Am Samstag wollte ich mich mit Anna treffen, die ich auf einem Bandforum im Internet kennengelernt hatte. Zum Glück war mein Rad Mittags fertig so daß ich nicht zum Bahnhof laufen mußte. Ich bin mit dem Zug nach Norrköping gefahren und hab den Nachmittag auf der Veranstaltung verbracht, für die Anna verantwortlich war. Es haben zwei Bands aus der Stadt gespielt, man konnte T-Shirts selbst gestalten, es gab Obst, Kaffee und Saft und Abends einen Vortrag zu den Wahlen am 17. September. Zwischendurch aber besonders in den eineinhalb Stunden, die wir dann gemeinsam auf den letzten Zug gewartet haben, hatten wir auch Zeit uns zu unterhalten. Anna war ja so schwer zu verstehen, da sie schrecklich schnell spricht und außerdem ein sehr ausgeprägtes Öchötska, der Akzent hier in der Gegend. Als ich dann um Mitternacht wieder am Bahnhof Linköping ankam, regnete es in Kübeln. Ich wollte nicht warten und bin trotzdem losgefahren. Ich dache, daß mein Regenponcho das schon abhalten würde. Womit ich nicht gerechnet hatte war der Wind. Ich war innerhalb von zwei Minuten völlig durchnäßt, zumindest an Armen und Beinen. Ich weiß nicht, wie ich es nach Hause geschafft habe, denn ich konnte nach wenigen Minuten schon nichts mehr sehen und meine Schuhe waren wie kleine Badewannen, randvoll mit Wasser. Bei diesem Wetter sollte ich wirklich darüber nachdenken, mir doch noch Gummistiefel anzuschaffen. Ums Komisch-Aussehen brauche ich mir hier ja keine Gedanken zu machen.

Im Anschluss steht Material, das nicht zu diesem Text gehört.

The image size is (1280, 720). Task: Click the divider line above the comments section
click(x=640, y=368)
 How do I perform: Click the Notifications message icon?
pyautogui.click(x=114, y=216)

Mein eigentlicher Kurs beginnt übrigens erst am 5. September, also habe ich noch fast zwei Wochen frei. Vielleicht schaffe ich es, in dieser Zeit einen Aushilfstudentenjob für das nächste halbe Jahr zu finden...
Kommentare: 2 sind genug für einen Fanclub!
am 05. September 2006 um 01:39 schrieb Joachim
Hejsan!
Das ist ja toll, so direkt die ersten Schritte oder Sprünge in Sverige mit zu verfolgen. Ganz toll. Das hätte ich mir auch mal zu Studentenzeiten gewünscht. Doch sooo flexibel war ich wohl damals nicht.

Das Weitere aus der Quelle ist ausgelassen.